Addressing (hopefully) Alex concerns inline...

On 2014-03-11 02:22, Kinkie wrote:
Hi all,
  some of these values are really orthogonal in scope, so I'd love to
see them logged independently. Doing so would however change the
standard logging format, so this proposal is the second best choice
and I support it.

On Sun, Mar 9, 2014 at 6:18 AM, Alex Rousskov wrote:
On 03/07/2014 06:26 PM, Amos Jeffries wrote:

TCP_TUNNEL

- initially for CONNECT requests which Squid serves Direct. Also to be
used in future if Squid accepts an Upgrade request for protocols like
WebSockets


Okay. Is this better?
- traffic for which Squid is not able to act as a proxy. The transaction payload/body was tunneled as raw binary to the server.

NP: While I use CONNECT as the common example it is not necessarily the only request we will have to do this for (ie my mark-1 HTTP/2 patch).


TCP_RELAY

- for requests which Squid serves without even considering the stored
content. ie CONNECT relayed to cache_peer,


The above two definitions overlap. Please adjust to make them disjoint
if you think both are needed, keeping in mind that:

* Whether the request went direct or to a peer is already covered by the
"hierarchy code" field and should not be repeated in the "Squid result
code" (a.k.a. "Squid request status" and "Squid status code", depending
on where one looks) that you propose to expand.
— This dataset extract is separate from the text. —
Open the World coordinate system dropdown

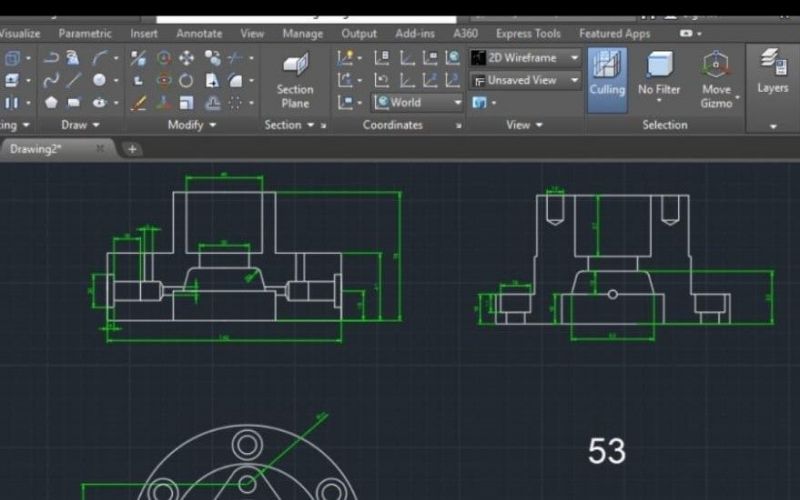(419, 102)
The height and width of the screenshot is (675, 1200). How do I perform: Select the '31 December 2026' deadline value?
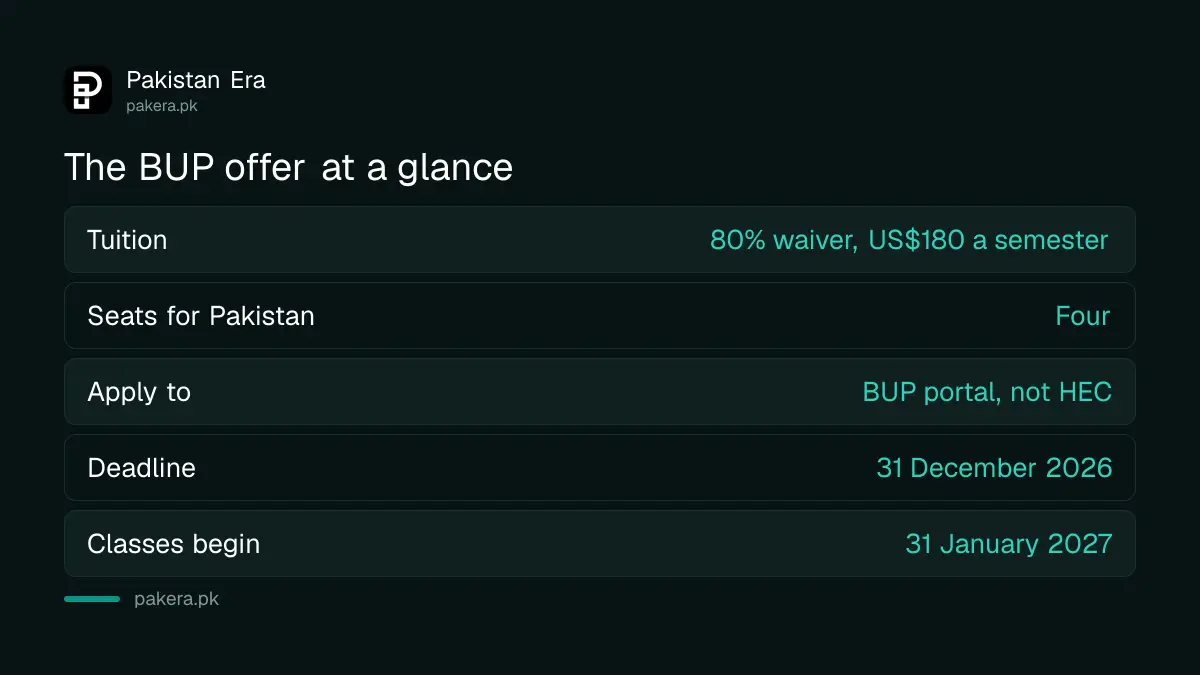click(994, 468)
* Request method such as CONNECT is also logged separately.


CONNECT could be either tunneled or relayed.

In the case of RELAY:
- the traffic with server/peer is in a protocol which Squid supports (HTTP/FTP/Gopher/ICY). - the inability to cache is defined by the specification for the method. - note RELAY is not limited to CONNECT, it could be from TRACE/PUT/POST or any one of the extension methods.

In the case of TUNNEL
- the traffic with server/peer is in unknown protocol taken from inside a CONNECT (or equivalent) message verbatim rather than gateway like FTP/Gopher/etc.


So RELAY could be seen if the peer was another proxy and the CONNECT being passed on as-is. TUNNEL if the peer were an origin and CONNECT being delivered there un-wrapped.


*  The _MISS suffix is appropriate in both cases (using the current
definition of _MISS at http://wiki.squid-cache.org/SquidFaq/SquidLogs):
"The response object delivered was the network response object".


Yes these are sub-types of MISS. I was thinking RELAY to be used most when the RFC prevents cache storage being relevant or checked. We can drop the definition line below...


requests forced to be MISS by "cache deny" or size limits, etc

  The key property being that these can never be a HIT so dont worry
about it when trying to reduce MISS.

The two examples listed above seem to contradict the "key property"
intent stated right after them: If a MISS happens because of "cache deny or size limits" one may actually want to "worry" about that transaction
when "trying to reduce MISS". For example, if I accidentally
misconfigure my Squid to "cache deny all", then I do want to analyze
transactions that missed because of that mistake. I do not want to
ignore those transaction, or I will never find the configuration bug.

If you are looking for that kind of misconfiguration then a TCP_FORCED_* would be useful. Would you like that added?

I'm tempted to propose that and FORCED_HIT but research in refresh_pattern where most of those would be relevant shows that implementing it would be difficult at present.



TCP_SHARED_*

- to indicate collapsed forwarding on the request. Similar in principle
to the TCP_CLIENT_* and TCP_REFRESH_* labels indicating client forced
something to happen or revalidation took place.
Mainly so people can measure the difference between reguler HIT/MISS
and SHARED_HIT/MISS to determine if collapsed forwarding is worth it.

I agree that _SHARED_ (and adding sharing stats to the Cache Manager)
can be useful.

Please adjust the definition to clarify that _SHARED_ is going to be
used for all transactions that _started_ collapsed and not just those
that ended collapsed. For example. a request that was initially
collapsed but for which things did not work out (e.g., the master
transaction on which we collapsed got an uncachable response, and Squid
had to send that request to the origin server in isolation after all)
would most likely be logged as TCP_SHARED_MISS.

This SHARED tag will _not_ be used for the "initial" transaction that
others collapsed on, right? Again, it would be nice if the definition of
the _SHARED_ tag made that clear[er].

Yes that was the idea exactly.

TCP_SHARED_HIT being when request #2 is collapsed into request #1
TCP_SHARED_MISS being when request #3 is held for collapsing, but is forced into forwarding with extra lag.

Similar for collapsed revalidations and TCP_SHARED_REFRESH_*.